Authors: Rowan Warneke, Farhana Choudhury, and Anthony Wirth

Published in: LIPIcs, Volume 274, 31st Annual European Symposium on Algorithms (ESA 2023)


Abstract
Given a collection of m sets, each a subset of a universe {1, …, n}, maximum coverage is the problem of choosing k sets whose union has the largest cardinality. A simple greedy algorithm achieves an approximation factor of 1 - 1 / e ≈ 0.632, which is the best possible polynomial-time approximation unless P = NP. In the streaming setting, information about the input is revealed gradually, in an online fashion. In the set-streaming model, each set is listed contiguously in the stream. In the more general edge-streaming model, the stream is composed of set-element pairs, denoting membership. The overall goal in the streaming setting is to design algorithms that use sublinear space in the size of the input. An interesting line of research is to design algorithms with space complexity polylogarithmic in the size of the input (i.e., polylogarithmic in both n and m); we call such algorithms low-space.
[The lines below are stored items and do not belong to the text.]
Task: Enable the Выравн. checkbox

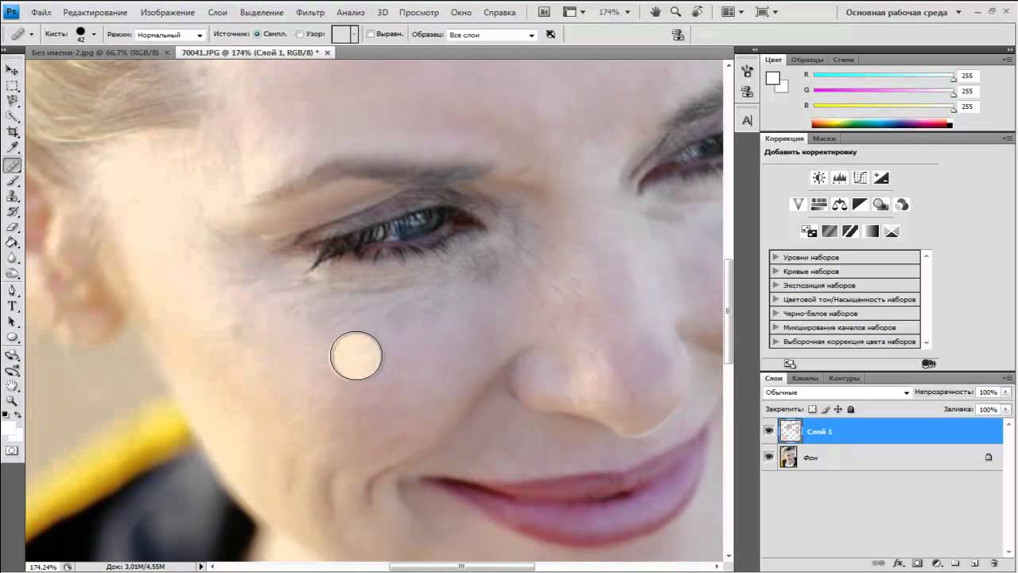Action: tap(371, 35)
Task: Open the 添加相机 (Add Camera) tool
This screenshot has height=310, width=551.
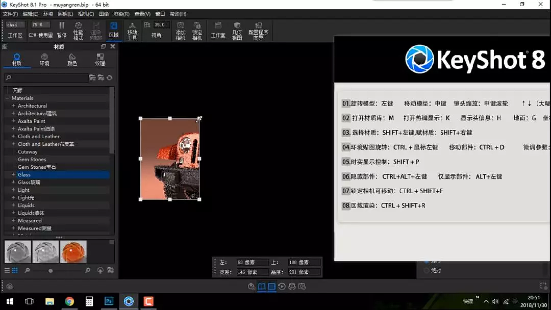Action: click(181, 30)
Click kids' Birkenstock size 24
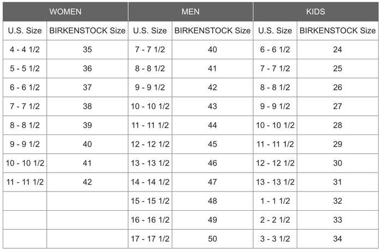 [338, 50]
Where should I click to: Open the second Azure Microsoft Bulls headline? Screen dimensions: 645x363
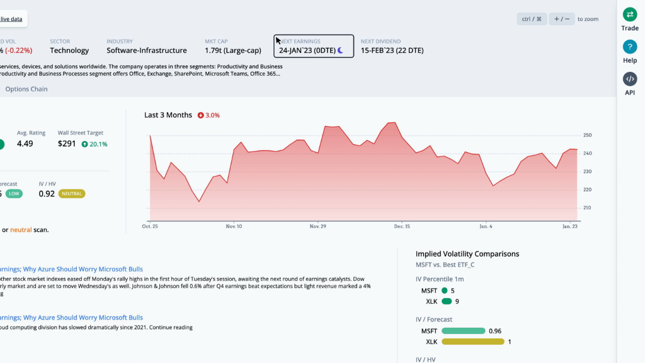coord(72,318)
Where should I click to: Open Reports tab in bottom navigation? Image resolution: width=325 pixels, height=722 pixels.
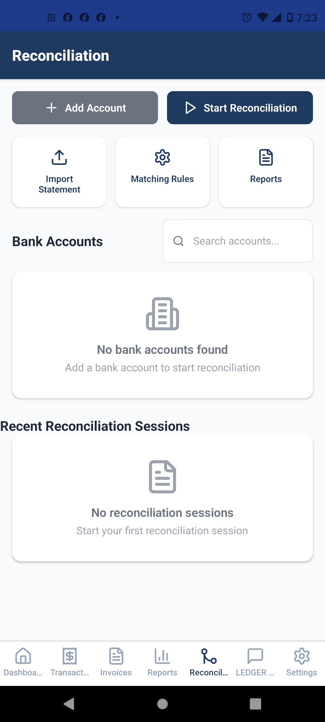163,662
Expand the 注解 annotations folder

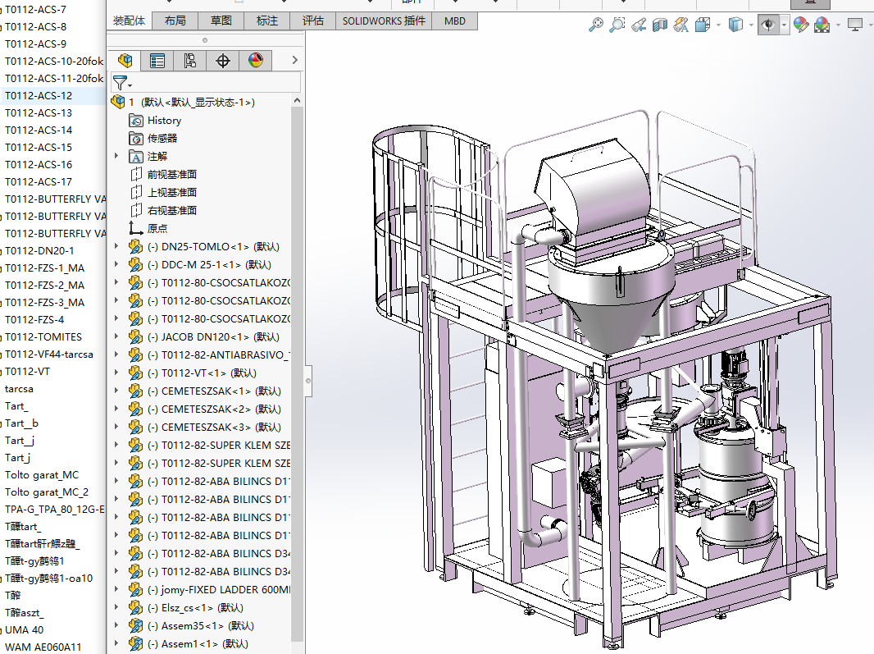116,156
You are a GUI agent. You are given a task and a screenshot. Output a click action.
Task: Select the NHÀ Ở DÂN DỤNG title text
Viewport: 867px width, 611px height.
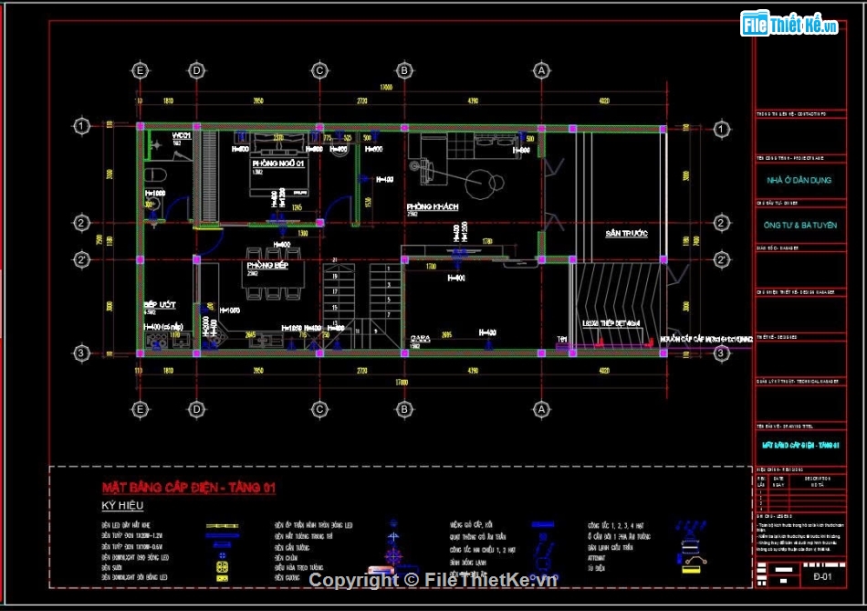coord(798,181)
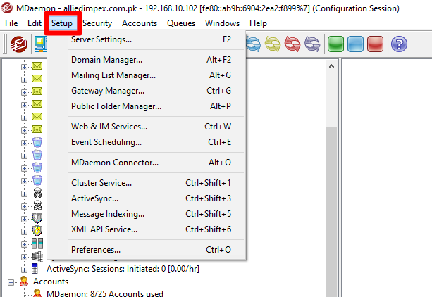Click the green square toolbar button
This screenshot has height=297, width=432.
point(335,44)
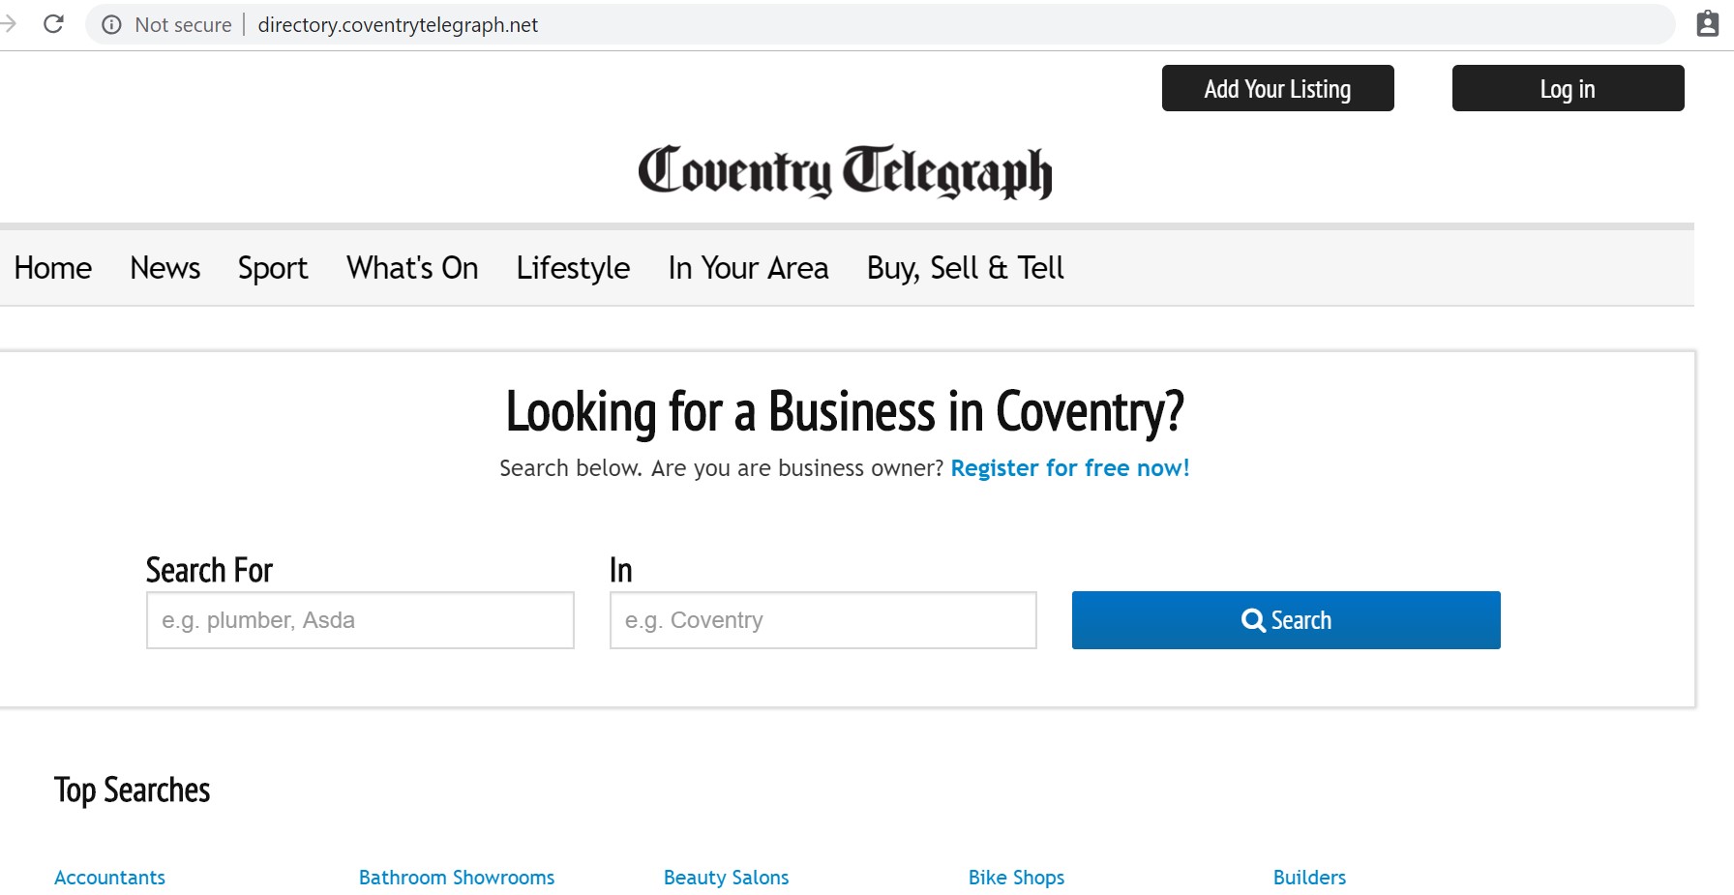Screen dimensions: 1734x895
Task: Click the Search For input field
Action: [360, 620]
In the set-streaming model, it is known that 1/2 is the best possible low-space approximation. In the edge-streaming model, no low-space algorithm can achieve a nontrivial approximation factor. We study the problem under the assumption that the order in which the stream arrives is chosen uniformly at random. Our main results are as follows. - In the random-arrival set-streaming model, we give two new algorithms to show that low space is sufficient to break the 1/2 barrier. The first achieves an approximation factor of 1/2 + c₁ using Õ(k²) space, where c₁ > 0 is a small constant and Õ(⋅) notation suppresses polylogarithmic factors; the second achieves a factor of 1 - 1 / e - ε - o(1) using Õ(k² ε^{-3}) space, where the o(1) term is a function of k. This is essentially the optimal bound, as breaking the 1-1/e barrier is known to require high space. - In the random-arrival edge-streaming model, we show for all fixed α > 0 and δ > 0, any algorithm that α-approximates maximum coverage with probability at least 0.9 in the random-arrival edge-streaming model requires Ω(m^{1-δ}) space (i.e., high space), even for the special case of k = 1.

Cite as

Rowan Warneke, Farhana Choudhury, and Anthony Wirth. Maximum Coverage in Random-Arrival Streams. In 31st Annual European Symposium on Algorithms (ESA 2023). Leibniz International Proceedings in Informatics (LIPIcs), Volume 274, pp. 102:1-102:15, Schloss Dagstuhl – Leibniz-Zentrum für Informatik (2023)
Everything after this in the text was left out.